_ASSIGNMENT_:
Write out again only the lines between the one with "Instruction: Send the" and the end of the records below, both ends counted, and don't include the pictures.

_TASK INPUTS_:
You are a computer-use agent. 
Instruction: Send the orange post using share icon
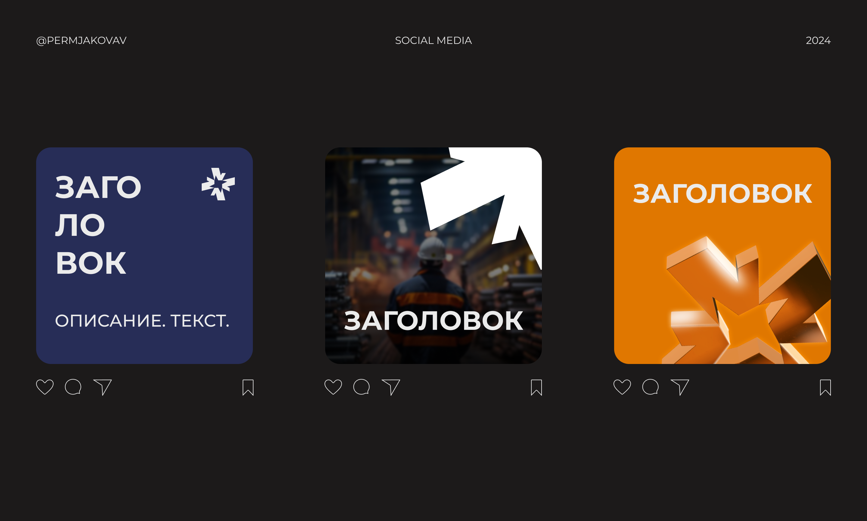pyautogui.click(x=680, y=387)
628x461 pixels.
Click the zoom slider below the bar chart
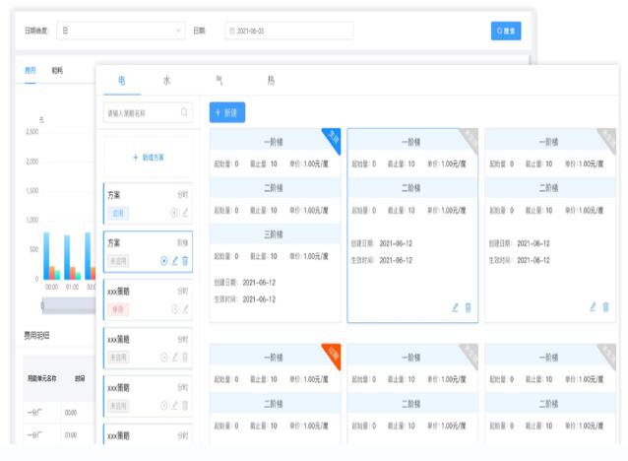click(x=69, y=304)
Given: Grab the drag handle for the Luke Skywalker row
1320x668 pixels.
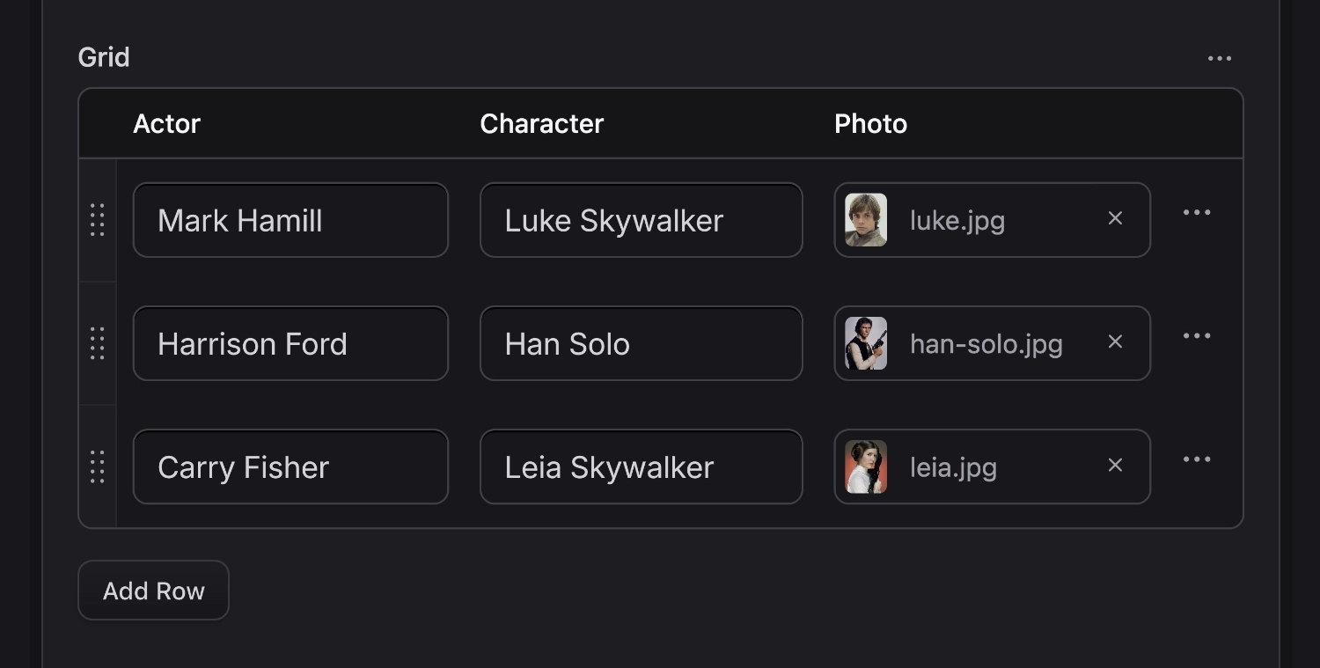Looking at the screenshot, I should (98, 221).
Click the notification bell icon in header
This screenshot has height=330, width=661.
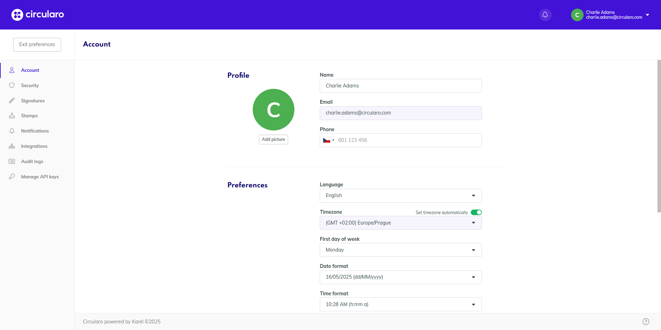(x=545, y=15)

_ANSWER SECTION_:
Instruction: Send the orange post using share icon
pyautogui.click(x=680, y=387)
628x461 pixels.
Click the zoom slider below the bar chart
click(x=69, y=304)
Given: Grab the drag handle for the Luke Skywalker row
1320x668 pixels.
Looking at the screenshot, I should (98, 221).
Click the notification bell icon in header
This screenshot has height=330, width=661.
(x=545, y=15)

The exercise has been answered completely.